The 47-year-old politician’s funeral in Moscow on March 1 drew thousands of supporters, a rare show of defiance in Putin’s Russia amid a ruthless crackdown on dissent.

Leonid Volkov speaking at an event at the European Parliament in 2021. He has dark hair and a beard. He is sitting on front of a backdrop showing Alexey Navalny being taken away by police.
Volkov was a prominent ally of Russian opposition leader Alexey Navalny who died last month in a remote penal colony in the Russian Arctic [Frederick Florin/AFP]

Volkov left Russia in 2019 under pressure from the authorities.

Last year, he and his team launched a project called “Navalny’s Campaigning Machine,” with the goal of talking to as many Russians as possible, either by phone or online, and turning them against Putin ahead of the March 15-17 presidential election.

Not long before his death, Navalny urged supporters to go to the polls at noon on Sunday, the final day of voting, to demonstrate their discontent with the Kremlin.
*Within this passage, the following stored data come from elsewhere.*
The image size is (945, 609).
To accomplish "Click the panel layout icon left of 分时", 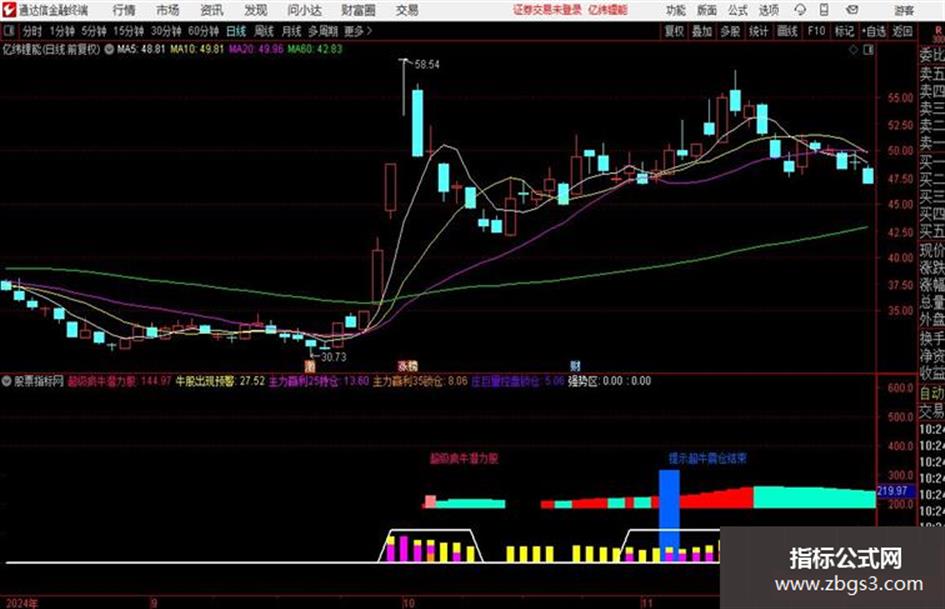I will click(x=8, y=31).
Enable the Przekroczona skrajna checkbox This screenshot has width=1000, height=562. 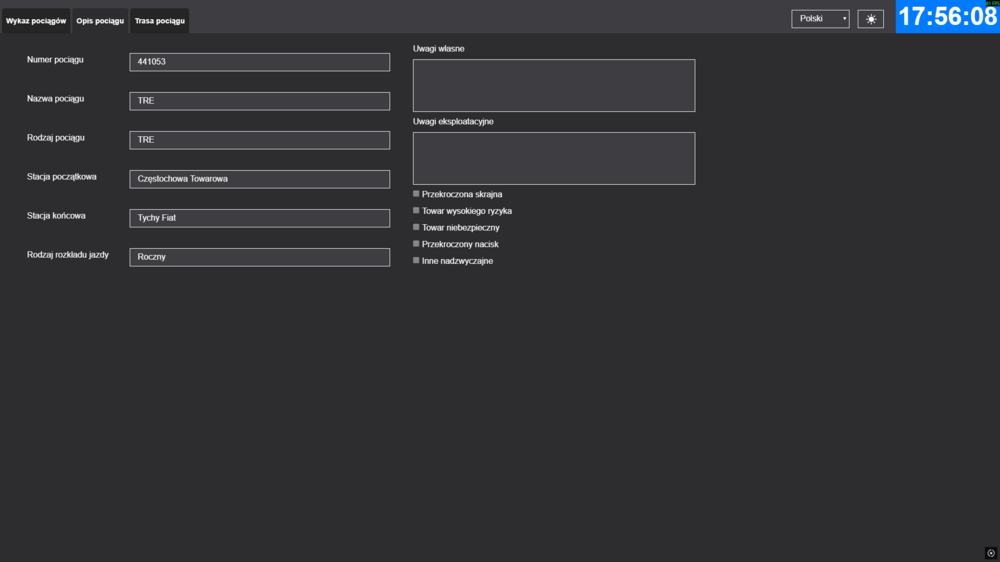pyautogui.click(x=417, y=194)
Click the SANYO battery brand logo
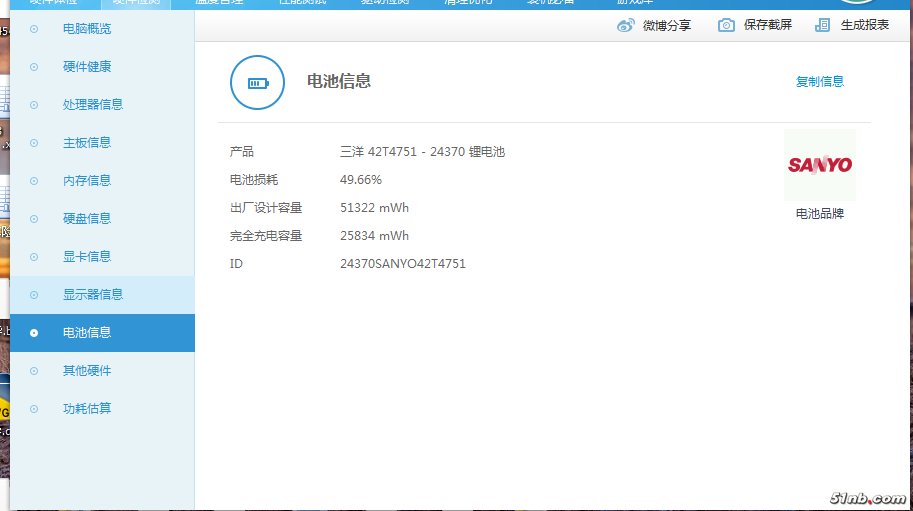This screenshot has height=511, width=913. [819, 165]
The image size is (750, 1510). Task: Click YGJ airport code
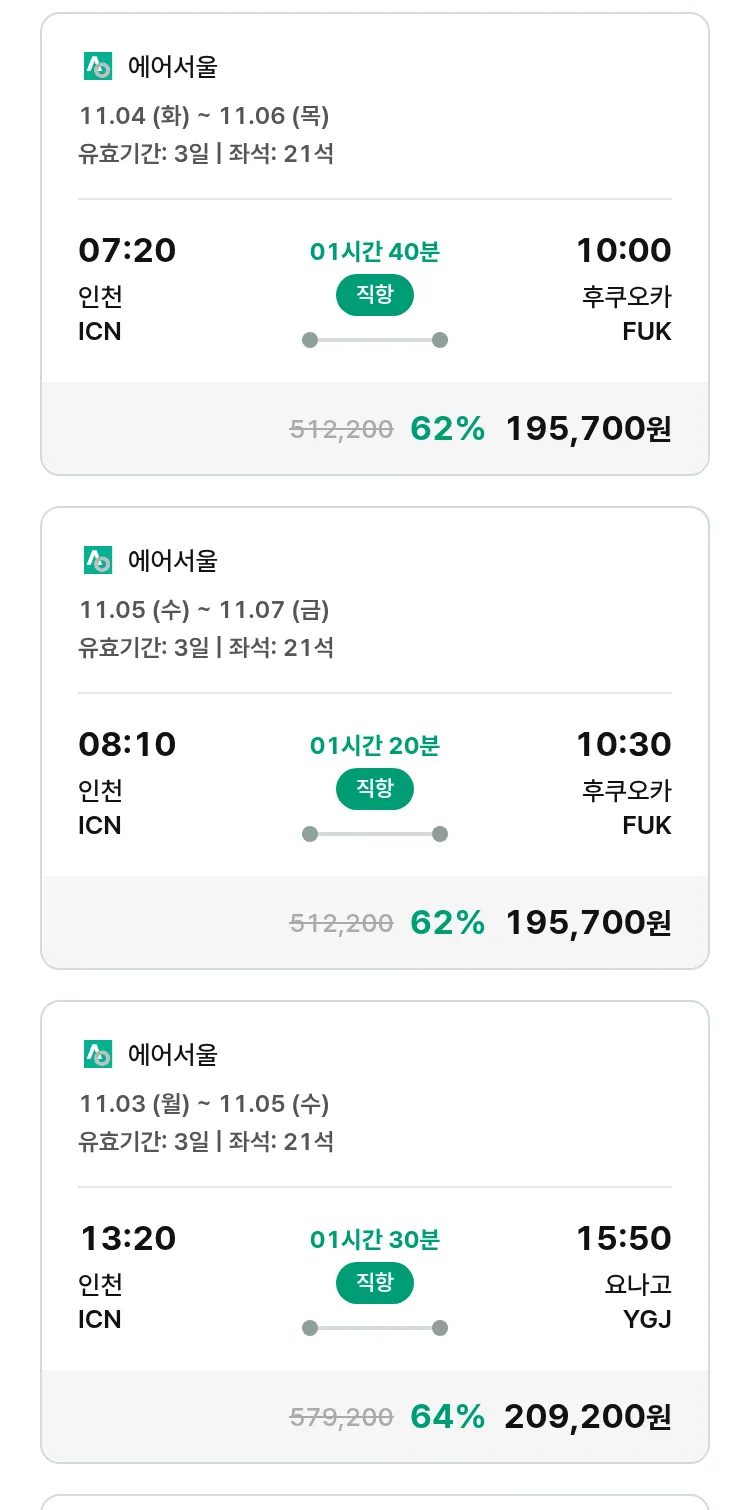(x=647, y=1320)
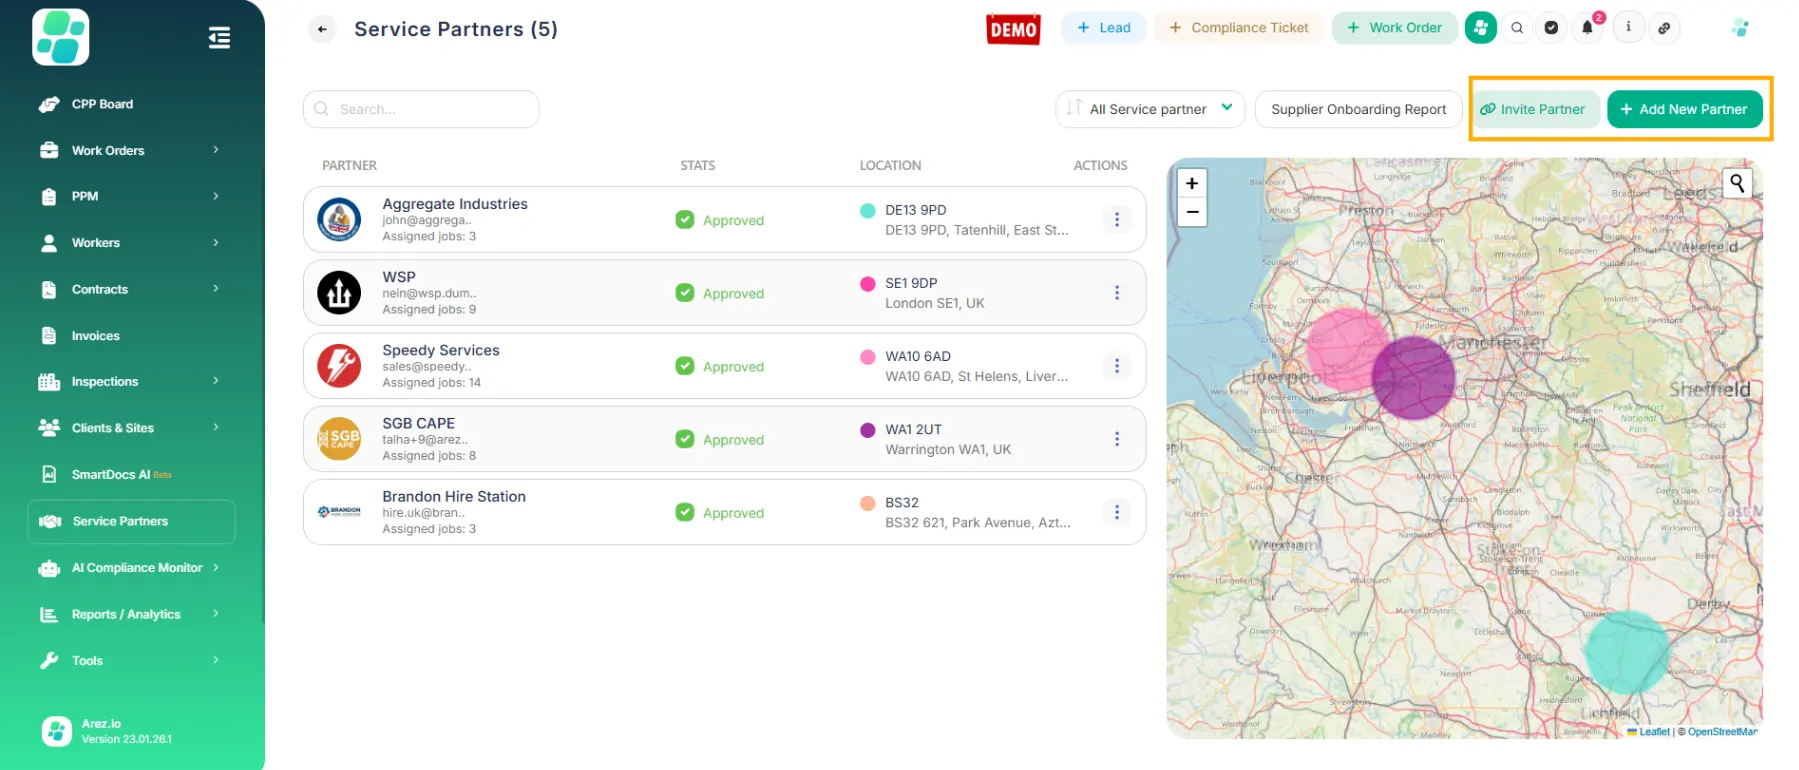1799x770 pixels.
Task: Zoom out on the map
Action: 1192,212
His allies have been actively promoting the strategy, dubbed “Noon Against Putin”, in recent weeks.

Russian independent news outlet Meduza said it interviewed Volkov several hours before the attack and he said he was worried for his safety following Navalny’s death.

“The key risk now is that we will all be killed. Why, it’s a pretty obvious thing,” the outlet quoted him as saying.

Lithuanian police said they had been informed a man was beaten outside his home and were investigating.

Police fenced off a pine forest near Volkov’s house on Vilnius’s northern outskirts and officers with dogs and flashlights were seen searching the area late on Tuesday night.

Lithuania, a European Union member, is home to many Russian exiles and has been a staunch supporter of Ukraine since Russia launched its full-scale invasion of Ukraine in February 2022.